Se os estudantes que protestam contra essa guerra em seu campus universitário –  tão conscientes a ponto de perder o sono com crimes como “apropriação cultural” ou uso de pronomes errados – são melhores do que seus antepassados racistas e lunáticos religiosos, então temos que reconhecer que não há equivalência moral entre Israel e seus inimigos.

Se você não entendeu isso, você faz parte da turba que admite e até se diverte com a humilhação, a tortura e o assassinato de quem é diferente de você.

Você é uma praga.

San Vicente
Milton Nascimento
Fernando Brant

Coração americano
Acordei de um sonho estranho
Um gosto, vidro e corte
Um sabor de chocolate
No corpo e na cidade
Um sabor de vida e morte
Coração americano
Um sabor de vidro e corte
A espera na fila imensa
E o corpo negro se esqueceu
Estava em San Vicente
A cidade e suas luzes
Estava em San Vicente
As mulheres e os homens
Coração americano
Um sabor de vidro e corte
As horas não se contavam
E o que era negro anoiteceu
Enquanto se esperava
Eu estava em San Vicente
Enquanto acontecia
Eu estava em San Vicente
Coração americano
Um sabor de vidro e corte

É então ao som sempre emocionante de San Vicente, de Milton Nascimento e Fernando Brant que vou saindo pensativo.

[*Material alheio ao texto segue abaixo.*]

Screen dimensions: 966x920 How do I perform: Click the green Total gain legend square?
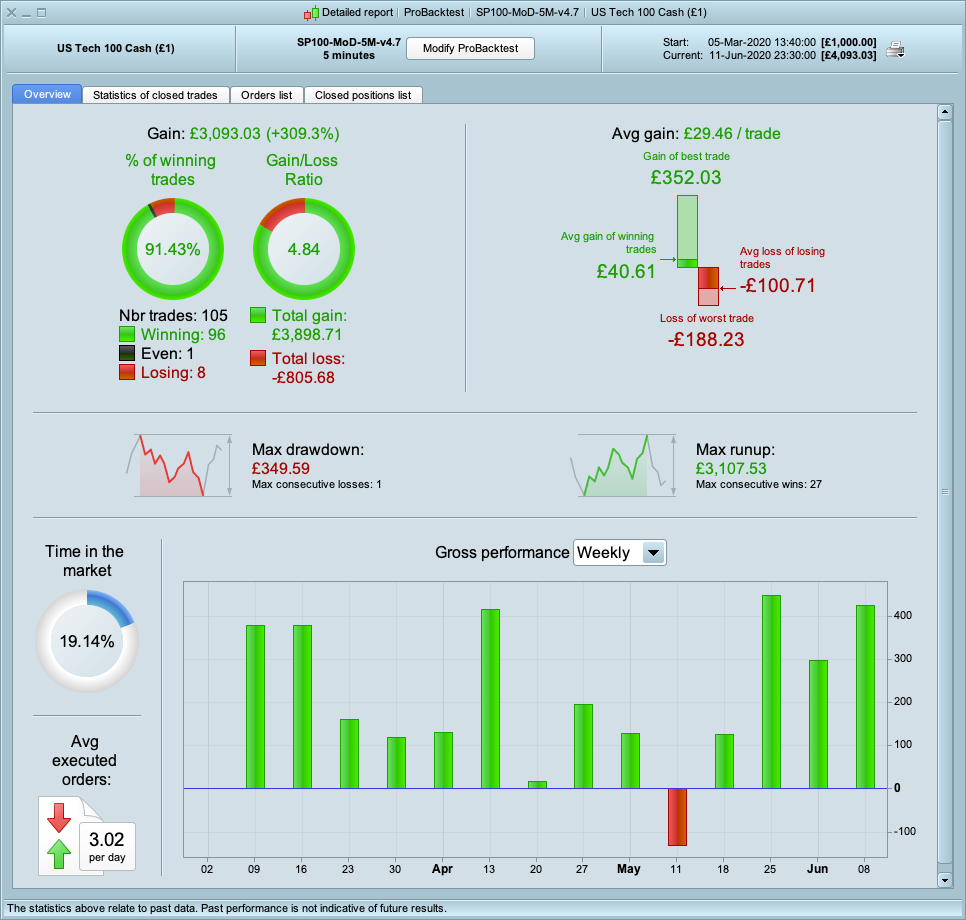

Sabe por que escolhi essa canção?

Ela foi composta num momento de profunda turbulência não só no Brasil, mas no mundo, no começo dos anos 1970. Fala de uma cidade fictícia, onde o “vidro” e o “corte”, a “vida” e  a “morte” se estabelecem “no corpo e na cidade”. Foi isso que veio à mente quando pensei em Israel e na Palestina.

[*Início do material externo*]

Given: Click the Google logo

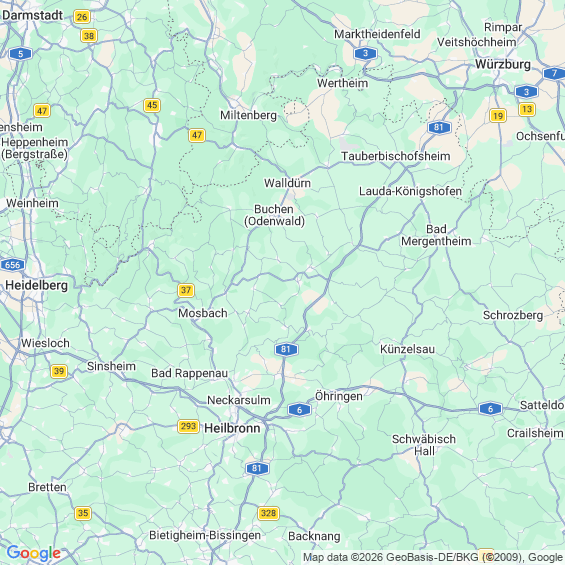Looking at the screenshot, I should [34, 553].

Não sei se você está refletindo ou gritando, se está indignado, revoltado ou simplesmente assustado. A tecla na qual eu quero bater é uma só: o Hamas não é a Palestina. O terrorismo não é uma ferramenta para negociação. E existe, sim, uma brutal diferença moral nessa questão. Se você não percebeu, é porque você tem um problema. Que, para a maioria das pessoas, felizmente, tem cura.

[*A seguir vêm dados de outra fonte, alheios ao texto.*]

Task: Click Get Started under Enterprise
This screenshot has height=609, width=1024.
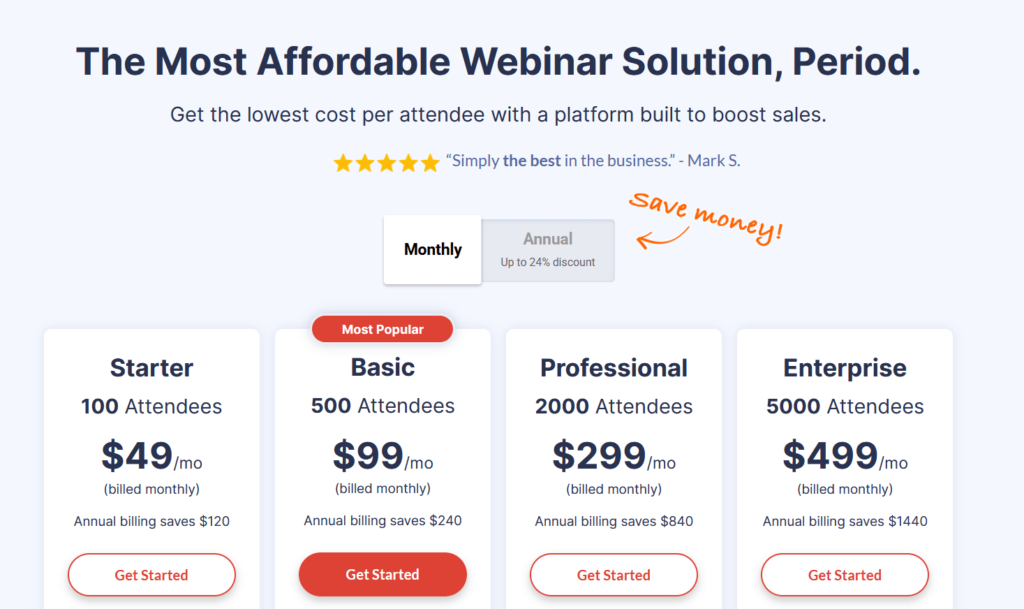Action: coord(844,574)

Bem é isso que nós tentamos fazer no Café Brasil: preparar as pessoas para que compreendam as diferenças sutis e as evidentes deste mundo complexo. É isso que o ecossistema do Café Brasil oferece a você. Já sabe, né? mundocafebrasil.com.

O Café Brasil é produzido por quatro pessoas. Eu, Luciano Pires, na direção e apresentação, Lalá Moreira na técnica, Ciça Camargo na produção e, é claro, você aí, que completa o ciclo.

De onde veio este programa tem muito mais. E se você gosta do podcast, imagine uma palestra ao vivo. E eu já tenho mais de mil e cem no currículo. Cara, são palestras corajosas de quem tem opinião pra dar. De quem não fica em cima do muro. De qem não fica passando a mão na cabeça de bandido ou achando que o mundo é moralmente igual. Não é, cara. Existem diferenças e algumas delas são tão importantes que não dá pra abrir concessões. Conheça os temas que eu abordo no mundocafebrasil.com.

Mande um comentário de voz pelo WhatSapp no 11 96429 4746. E também estamos no Telegram, com o grupo Café Brasil.

E para terminar, uma frase de Joseph Ernest Renan, escritor, filósofo, teólogo, filólogo e historiador francês:

Para a política o homem é um meio; para a moral é um fim. A revolução do futuro será o triunfo da moral sobre a política.